→ **Your goal**: For each entry below, copy the text exactly and leave out any picture.

→ **Available data**:
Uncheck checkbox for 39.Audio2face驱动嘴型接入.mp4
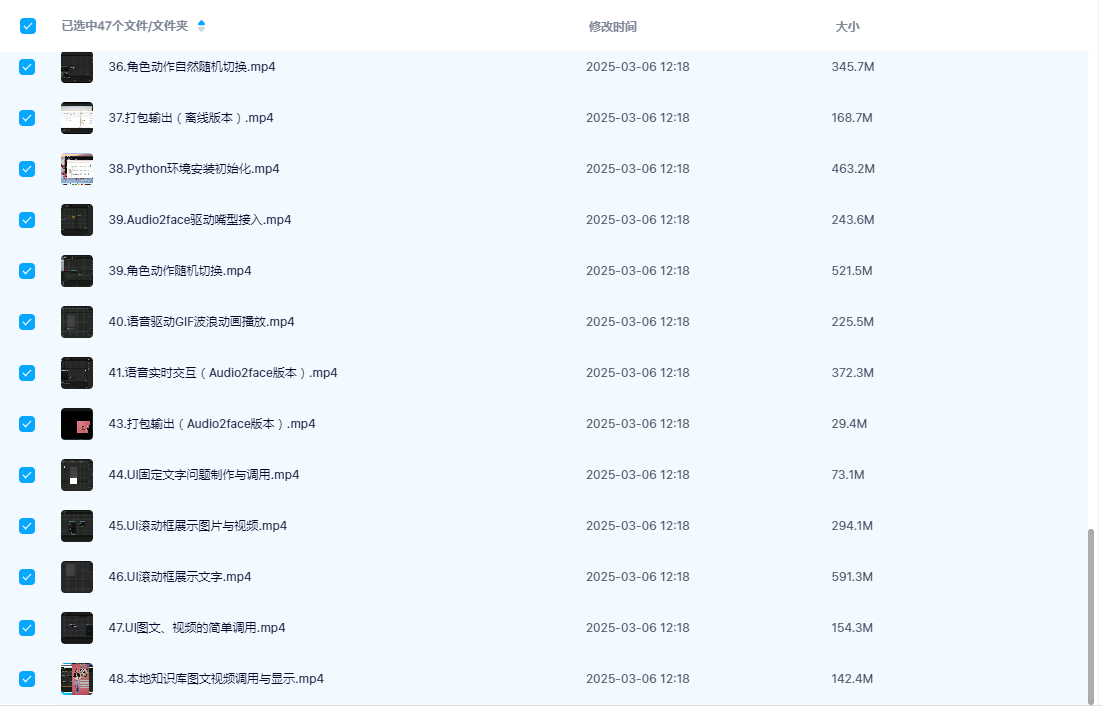The height and width of the screenshot is (723, 1102). point(27,220)
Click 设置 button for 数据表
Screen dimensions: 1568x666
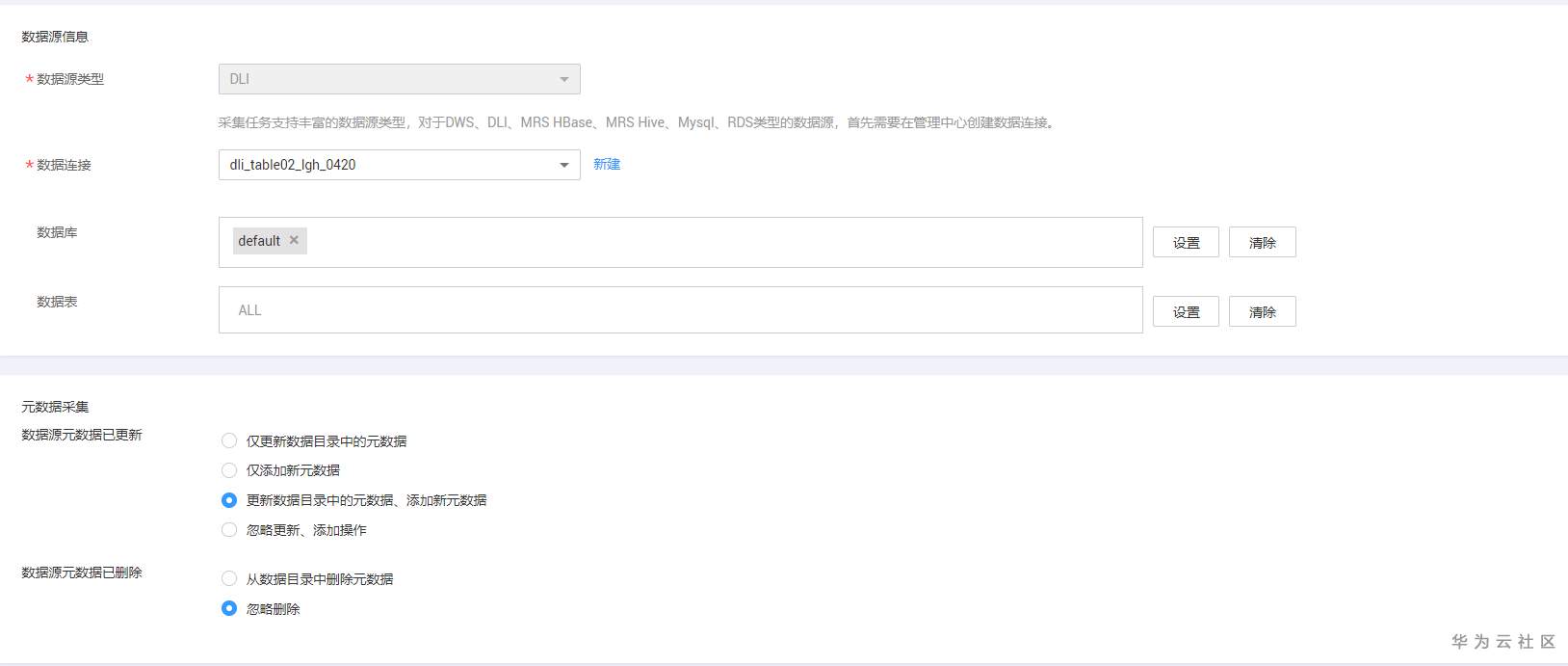pyautogui.click(x=1187, y=312)
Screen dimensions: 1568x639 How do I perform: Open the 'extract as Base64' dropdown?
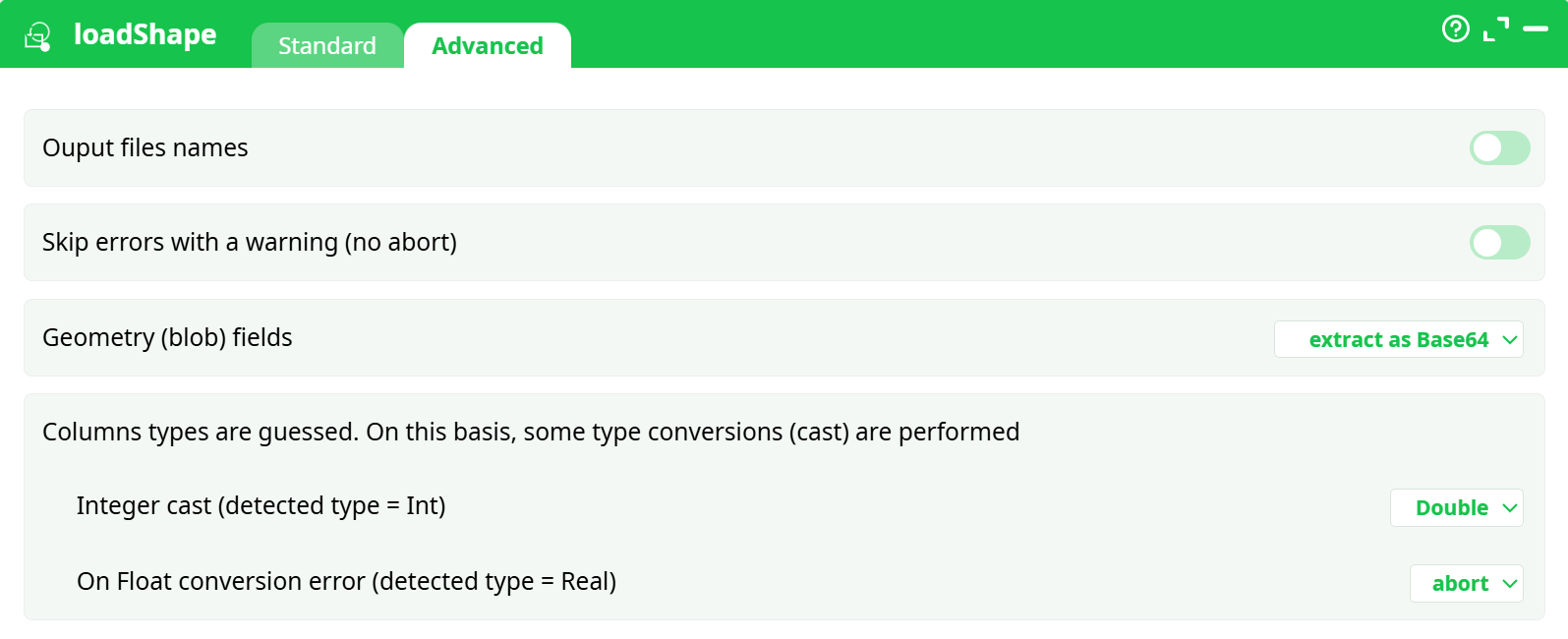point(1398,339)
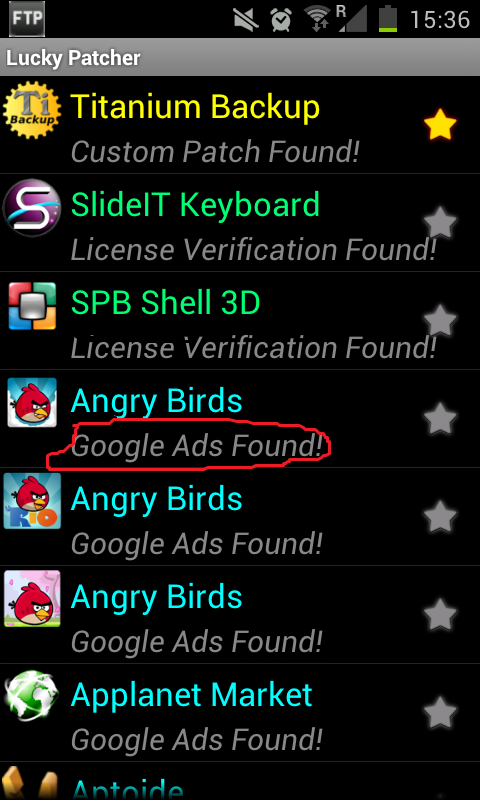This screenshot has height=800, width=480.
Task: Open the FTP notification icon in status bar
Action: pos(27,19)
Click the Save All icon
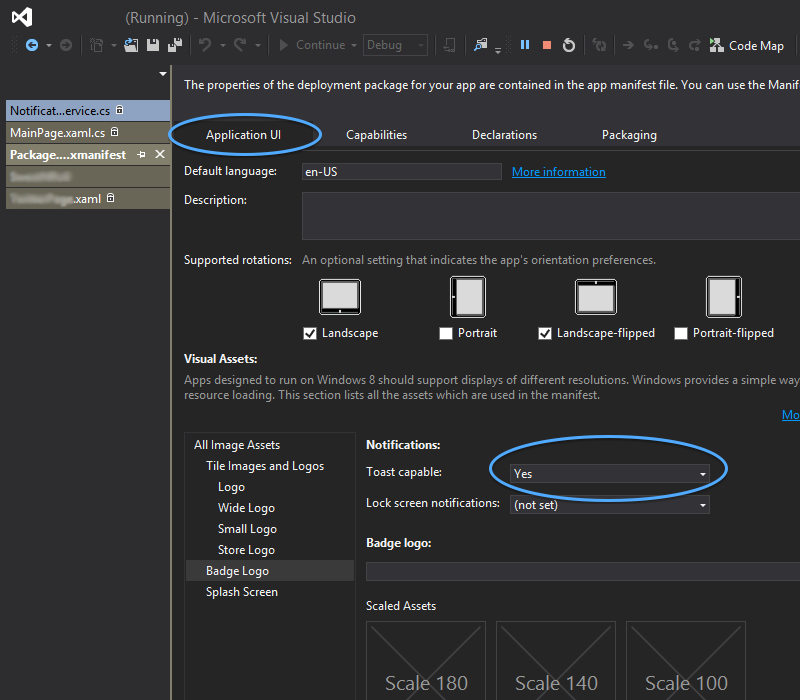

→ **Answer space**:
Uncheck checkbox for 39.Audio2face驱动嘴型接入.mp4
The height and width of the screenshot is (723, 1102). point(27,220)
Click 设置 button for 数据表
Screen dimensions: 1568x666
pyautogui.click(x=1187, y=312)
Screen dimensions: 1568x639 How do I perform: Open the 'extract as Base64' dropdown?
point(1398,339)
This screenshot has height=800, width=480.
Task: Open the FTP notification icon in status bar
Action: pos(27,19)
Click the Save All icon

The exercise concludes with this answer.